**Text shown**
= = =

On Mon, Jul 06, 2009 at 12:02:38PM -0500, Dave Rolsky wrote:
> [ please keep discussion on the datetime@perl.org list ]
> 
> On Mon, 6 Jul 2009, Luc St-Louis wrote:
> 
> >Hi Dave,
> >
> >I was trying to install DateTime::Format::Strptime this morning, but
> >tests were failing. I think I tracked it down to DateTime::Locale whose
> >generated files (like DateTime/Locale/en.pm) appear to be broken. I was
> >able to build the test files in tools/t/test-data with
> >tools/generate-from-cldr, and there are differences like the following,
> >in en.pm for example:
> >
> >    {
> >   -    my $date_format_full = "EEEE\,\ MMMM\ d\,\ yyyy";
> >   +    my $date_format_full = "EEEE\,\ MMMM\ d\,\ y";
> >        sub date_format_full { return $date_format_full }
> >    }
> >
> >That 'y' instead of 'yyyy' appears to be wrong and breaks tests in
> >DateTime::Format::Strptime.

= = =

**Data excerpts**
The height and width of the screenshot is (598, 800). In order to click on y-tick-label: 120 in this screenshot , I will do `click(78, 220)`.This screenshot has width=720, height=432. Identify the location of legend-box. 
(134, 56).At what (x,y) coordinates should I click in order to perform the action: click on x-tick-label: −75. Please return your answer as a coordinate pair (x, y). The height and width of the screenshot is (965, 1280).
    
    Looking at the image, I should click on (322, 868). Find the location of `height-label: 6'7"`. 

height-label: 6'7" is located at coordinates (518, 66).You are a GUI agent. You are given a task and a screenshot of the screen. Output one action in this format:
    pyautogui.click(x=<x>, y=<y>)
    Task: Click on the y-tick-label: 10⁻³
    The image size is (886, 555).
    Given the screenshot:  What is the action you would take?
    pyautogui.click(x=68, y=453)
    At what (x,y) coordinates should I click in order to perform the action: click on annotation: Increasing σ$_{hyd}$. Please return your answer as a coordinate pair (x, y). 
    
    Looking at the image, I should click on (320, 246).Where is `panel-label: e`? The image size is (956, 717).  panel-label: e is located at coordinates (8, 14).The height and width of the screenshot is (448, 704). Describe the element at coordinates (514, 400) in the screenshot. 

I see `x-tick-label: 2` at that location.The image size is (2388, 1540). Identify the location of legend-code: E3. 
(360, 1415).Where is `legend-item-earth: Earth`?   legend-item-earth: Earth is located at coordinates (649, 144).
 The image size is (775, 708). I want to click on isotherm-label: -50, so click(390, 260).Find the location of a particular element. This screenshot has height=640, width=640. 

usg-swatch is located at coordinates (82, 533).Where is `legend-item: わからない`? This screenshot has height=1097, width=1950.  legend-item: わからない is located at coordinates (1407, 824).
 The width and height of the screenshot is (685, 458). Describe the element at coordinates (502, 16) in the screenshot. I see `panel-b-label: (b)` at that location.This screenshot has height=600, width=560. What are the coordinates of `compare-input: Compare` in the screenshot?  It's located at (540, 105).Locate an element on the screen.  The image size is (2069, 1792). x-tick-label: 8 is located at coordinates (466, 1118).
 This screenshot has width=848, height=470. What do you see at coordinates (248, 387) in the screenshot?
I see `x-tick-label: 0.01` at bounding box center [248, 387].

= = =

**Try it**
Translate this sentence from the mailing-list message into Spanish: "I was trying to install DateTime::Format::Strptime this morning, but tests were failing."

**Written answer**
Esta mañana estaba intentando instalar DateTime::Format::Strptime, pero las pruebas fallaban.